Plain-English Summary
FAR 4.2003 is a very short implementation instruction that tells contracting personnel what to do when a contractor gives the government a notification under FAR 52.204-23. In practical terms, this section does not create a new substantive reporting requirement; instead, it directs the agency to use its own internal procedures for handling the contractor’s notice. The topic covered is therefore the post-notification response process: receiving the notice, routing it through the agency’s established channels, and taking whatever follow-up actions the agency procedures require. Its purpose is to ensure consistency, accountability, and proper internal coordination when a contractor reports an event or condition covered by the clause. For contractors, the key significance is that the notification is not the end of the matter; it triggers agency-specific handling that may affect contract administration, security, compliance, or other follow-up actions depending on the agency’s procedures.
Key Rules
Use agency procedures
When a contractor submits a notification under FAR 52.204-23, the contracting activity must handle it according to the agency’s established procedures. FAR 4.2003 does not prescribe the steps itself; it defers to agency-level guidance.
No separate FAR process
This section does not add a standalone FAR workflow, timeline, or decision standard. The operative requirement is simply to follow the agency’s internal notification-response process.

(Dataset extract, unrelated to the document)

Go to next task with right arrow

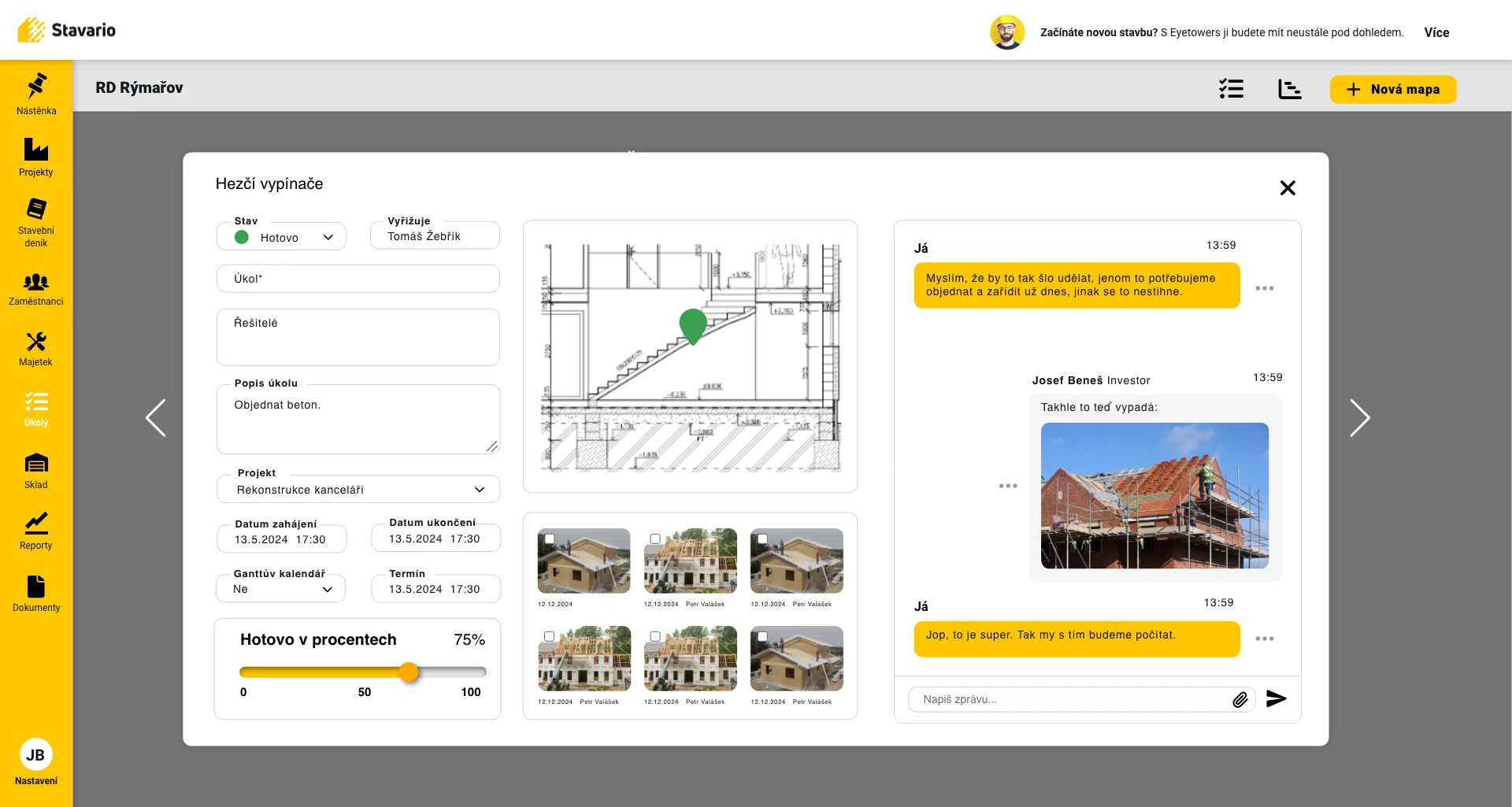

Notification triggers follow-up
The contractor’s notice is intended to prompt agency action, such as review, routing, documentation, or other administrative follow-up. What happens next depends on the agency procedures applicable to that notice.
Responsibilities
Contracting Officer
Receive or route the contractor’s notification in accordance with agency procedures, ensure the notice is handled by the appropriate office, and take any required contract administration or follow-up actions.
Agency
Maintain and apply procedures for processing contractor notifications under FAR 52.204-23, including internal routing, review, documentation, and any required coordination with security, legal, or program offices.
Contractor
Submit the notification required by FAR 52.204-23 when applicable, and provide it in the manner and to the recipient(s) required by the clause and any agency instructions.
Practical Implications
This section is mainly an internal handling instruction, so the real compliance risk is not in the text of FAR 4.2003 itself but in failing to know and follow the agency’s procedures.
Contracting officers should verify which office owns the notification process, because notices may need to be routed quickly to security, IT, legal, or program officials.

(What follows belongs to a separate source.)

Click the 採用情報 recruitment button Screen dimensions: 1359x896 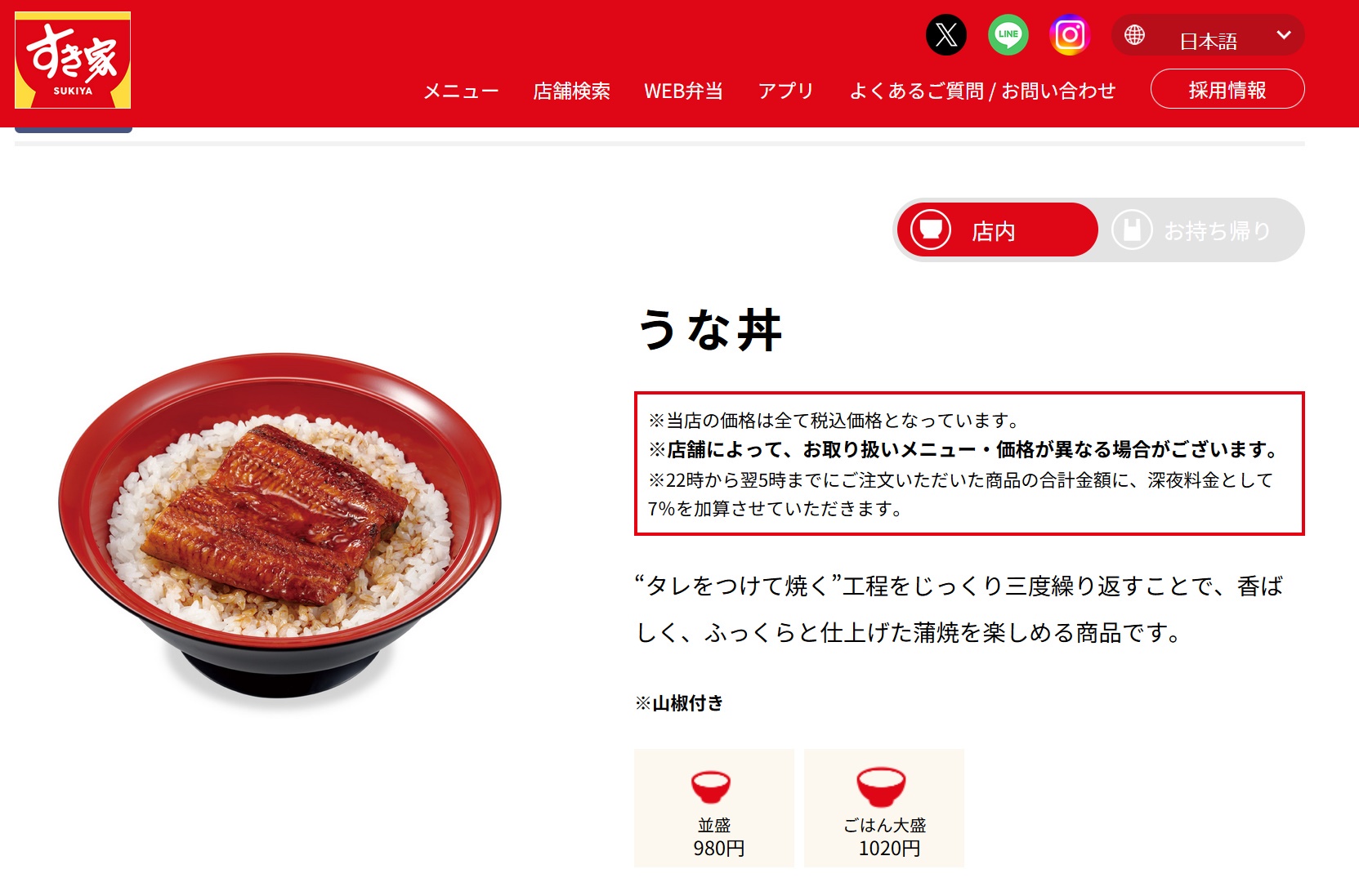(x=1227, y=89)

Contractors should not assume that sending the notice to the contracting officer alone is always sufficient; the clause and agency procedures may specify additional recipients or methods.
A common pitfall is treating the notification as a routine administrative email rather than a formal compliance event that may require documentation and timely escalation.
Because the FAR section is so brief, users must look to the clause at 52.204-23 and the agency’s implementing procedures to understand the actual operational steps and deadlines.
Official Regulatory Text
When a contractor provides notification pursuant to 52.204-23 , follow agency procedures.